Stallings claims that discrepancies in K.A.'s testimony render it unbelievable. One alleged inconsistency is K.A.'s testimony on how she was taken from the car to the house. Another alleged inconsistency is K.A.'s testimony that Stallings stopped at a gas station but stayed in the car with her. The gas station attendant testified Stallings came to the station with K.A., but that Stallings left the car for 3 to 5 minutes. The attendant stated K.A. never tried to leave the car. A third inconsistency is K.A.'s testimony that she was menstruating at the time of the attack. No evidence of menstrual blood was found. Finally, *554 K.A. claimed she was forced to have intercourse against her will but no evidence of injury to the vaginal area nor sperm, semen or matching pubic hairs were found. These discrepancies show only that K.A.'s testimony conflicted with that of other witnesses. They do not render K.A.'s testimony inherently unbelievable.

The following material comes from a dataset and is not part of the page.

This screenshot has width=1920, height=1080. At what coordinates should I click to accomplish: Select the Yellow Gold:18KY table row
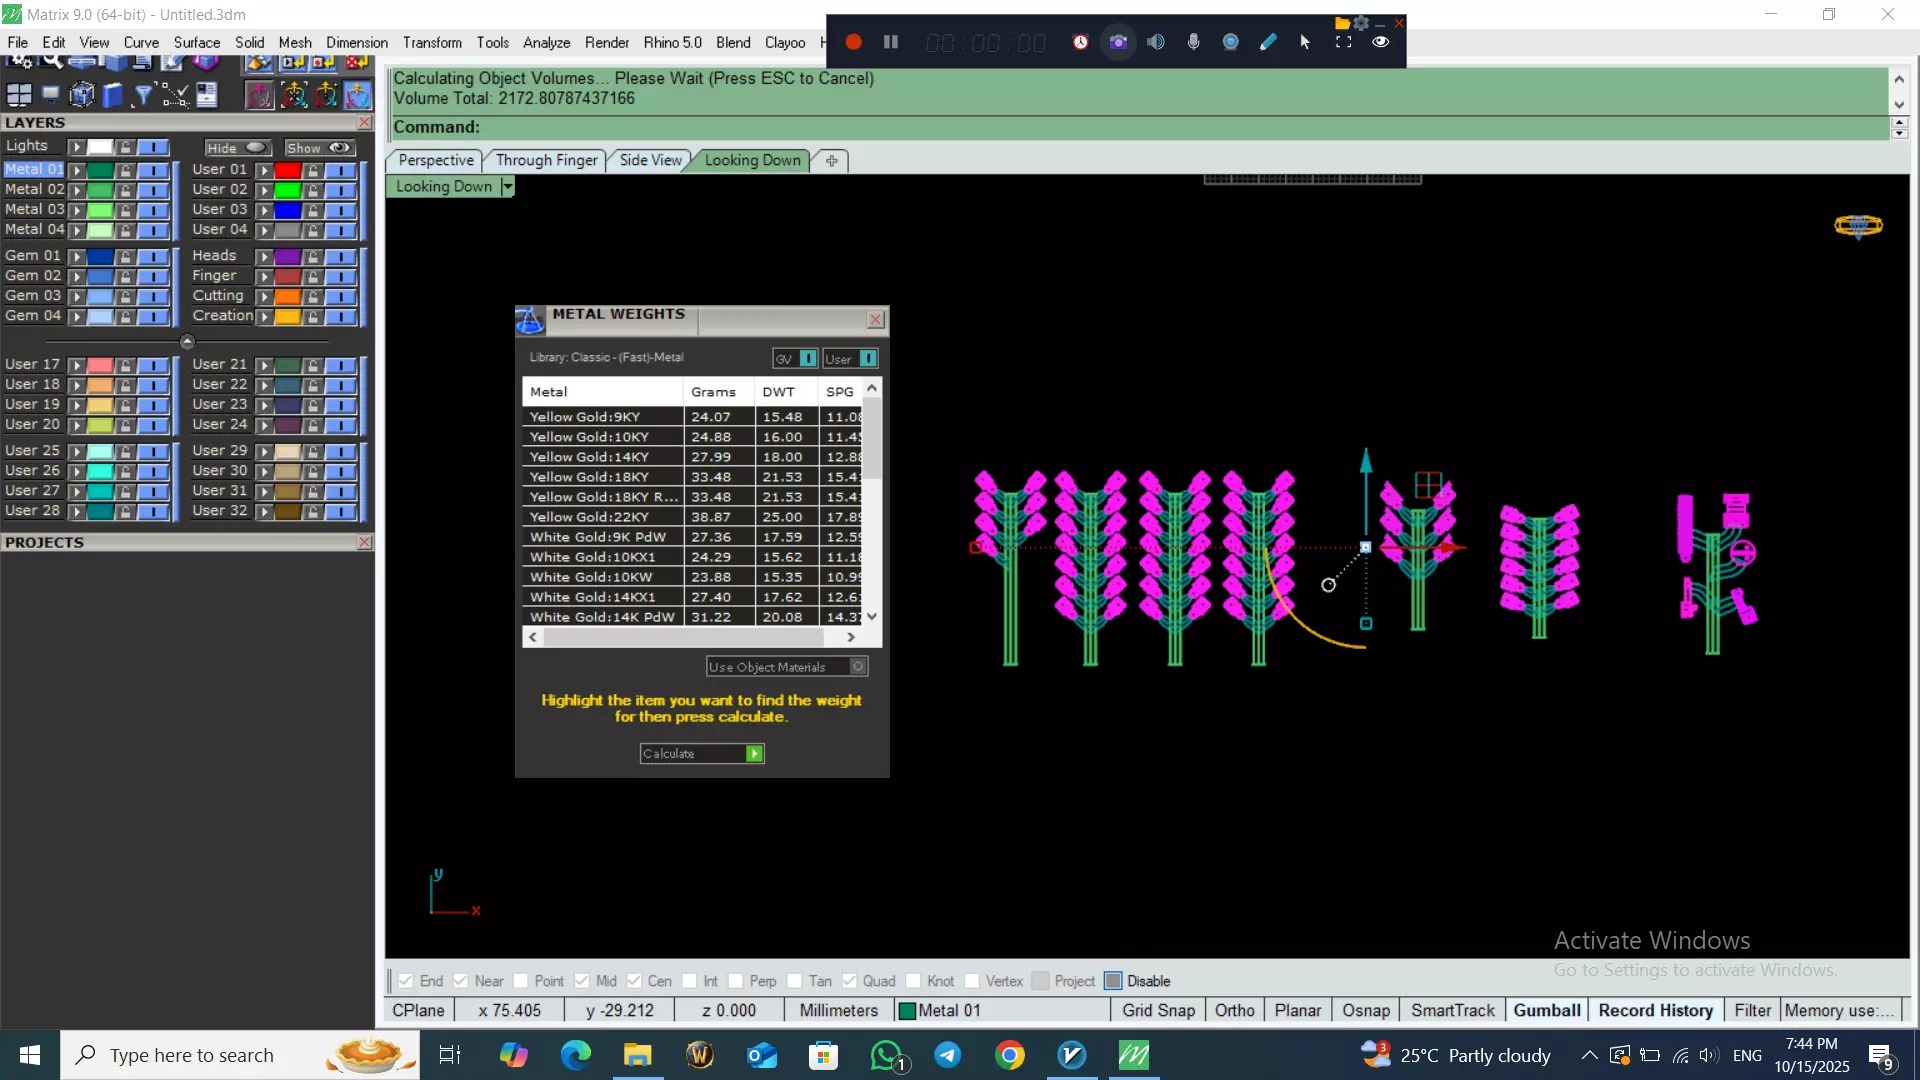pyautogui.click(x=590, y=477)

The jury may believe whomever they choose. Wallace v. State (1986), Ind., 492 N.E.2d 24, 25.
K.A. reported being raped on January 12, 1984. She was shown several photographs by the police and picked out a photograph of Stallings. K.A. had seen Stallings prior to January 12, a few times at a local Boys Club and at another bus stop. K.A. testified Stallings offered to give her a ride in his car and when she refused, he insisted. She went with him because he scared her. Instead of taking her to the bus stop, Stallings drove her to a house where he carried her inside, had her try on a pair of blue jeans, and then, while armed with a knife, forced her to have sexual intercourse with him.
Stallings claims K.A.'s testimony is uncorroborated. However, K.A. testified about a pair of blue jeans and a knife at the house where Stallings committed the rape. She identified the jeans and knife at trial. The jeans and knife were found by police inside Stallings' Clinton Street residence, where the rape occurred. The physical evidence, in fact, tends to corroborate K.A.'s testimony. Therefore, Stallings claim of insufficient evidence must fail, as sufficient probative evidence was presented to sustain the conviction.
The judgment of the trial court is affirmed.
SHEPARD, C.J., and DeBRULER, GIVAN and DICKSON, JJ., concur.